Мы видим, что в каждой из этих трех граней накопленного сегодня человеческого знания и во всех их вместе взятых, вопреки любым попыткам формалистического представления знания, оно существует не в этом формальном виде, а как раз в принципах канторовского типа, при помощи которых упорядочены все без исключения последовательные фазы человеческого прогресса. Давайте суммируем этот подход простейшим из приемлемых способов. В противоположность формализму, представленному современными общепринятыми учебными курсами математики, знание основано не на символах, а на процессе последовательных революционно-аксиоматических открытий. Вы не обнаружите знание где-либо среди этих последовательных открытий как отдельный элемент этой последовательности, нет его и в формальных построениях, извлекаемых из совокупности этих элементов. Вопреки точке зрения формалистов, знание возникает в последовательности тех «математических разрывов», которыми обозначаются формально непроходимые границы, отделяющие низшие формы знания от высших.

Эти границы, эти сингулярности переходимые только при помощи принципов осуществления открытия, к которым Платон относит различия между гипотезой (открытием), высшей гипотезой (принципом последовательных открытий или типом открытия) и выдвижением гипотезы высшей гипотезы (упорядочением революционных улучшений в методе открытия).

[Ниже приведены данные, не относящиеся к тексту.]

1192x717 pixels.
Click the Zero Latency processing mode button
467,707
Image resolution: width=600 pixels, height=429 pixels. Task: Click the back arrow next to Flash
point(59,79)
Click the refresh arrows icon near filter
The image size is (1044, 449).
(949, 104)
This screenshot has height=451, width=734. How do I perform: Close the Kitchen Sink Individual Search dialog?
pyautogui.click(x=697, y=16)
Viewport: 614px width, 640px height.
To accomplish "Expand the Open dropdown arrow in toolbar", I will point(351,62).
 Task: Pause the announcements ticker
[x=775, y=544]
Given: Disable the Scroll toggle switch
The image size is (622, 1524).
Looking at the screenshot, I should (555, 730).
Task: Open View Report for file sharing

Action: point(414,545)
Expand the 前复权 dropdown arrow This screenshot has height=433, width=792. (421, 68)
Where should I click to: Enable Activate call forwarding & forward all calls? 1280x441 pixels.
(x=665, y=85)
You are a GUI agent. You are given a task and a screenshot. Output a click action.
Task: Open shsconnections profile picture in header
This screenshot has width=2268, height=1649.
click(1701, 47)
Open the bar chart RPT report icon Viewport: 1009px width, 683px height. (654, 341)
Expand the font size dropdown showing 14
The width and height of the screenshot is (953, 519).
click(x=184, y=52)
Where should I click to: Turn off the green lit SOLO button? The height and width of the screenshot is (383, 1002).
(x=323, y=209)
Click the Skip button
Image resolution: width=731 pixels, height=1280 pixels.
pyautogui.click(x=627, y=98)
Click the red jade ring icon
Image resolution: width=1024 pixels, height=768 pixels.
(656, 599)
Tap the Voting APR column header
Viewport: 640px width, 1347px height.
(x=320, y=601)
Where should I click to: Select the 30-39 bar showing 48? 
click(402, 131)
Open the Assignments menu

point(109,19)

В противоположность этому, современный эмпиризм является формальным редукционизмом. Эмпиризм пытается найти мельчайшие, мнимо неделимые элементы материи с целью определения вселенной как единого целого методом индукции, путем построения ее из вымышленных, наиболее элементарных отношений между самыми элементарными строительными блоками материи. Точно так же, как Бертран Рассел и Альфред Норт Уайтхед в книге «Principia Mathematica» проиллюстрировали в экстремальной форме метод редукционистов, радикальные эмпирики или позитивисты впали в подобное же заблуждение, которое встречается в широко пропагандируемой сегодня глупости «непараметрической» статистики. Речь идет об абсурдной попытке найти заменитель причинности в пустой протяженности скудного линейного пространства-времени.

В противоположность этому, онтологический принцип, раскрытый в «Пармениде» Платона, заставляет науку искать знания путем восхождения к этой всеобъемлющей целостности, которую не следует понимать как элемент того множества, которое она внешним образом ограничивает и определяет. В определенном смысле мы должны найти в астрофизике путь к секретам микрофизики. Возможно, мы недостаточно глубоко проникнем в мир атомного ядра, до тех пор пока не выполним соответствующим образом связанную с этим работу по исследованию космоса. Мы должны найти законные основания для установления зависимости между частями в самих принципах упорядочения вселенной в большом астрофизическом масштабе.

Уместно подчеркнуть, что возраст самых древних из известных корней современных естественных наук, возможно, исчисляется десятками тысячелетий, и их, в частности, можно найти в солнечных астрономических календарях длинных циклов в Центральной Азии, к которым исторически восходит возникновение индоевропейской и китайской цивилизаций. Продвигаясь к сегодняшнему дню, мы находим свидетельство создания солнечных астрономических календарей в Египте задолго до того, как были построены великие пирамиды. Согласно этим древним свидетельствам даже в доисторические времена любая культура, не освоившая календаря, основанного на правильных концепциях звездных и солнечных циклов продолжительностью более 26 тысяч лет, была весьма бедной в ее относительном культурном развитии.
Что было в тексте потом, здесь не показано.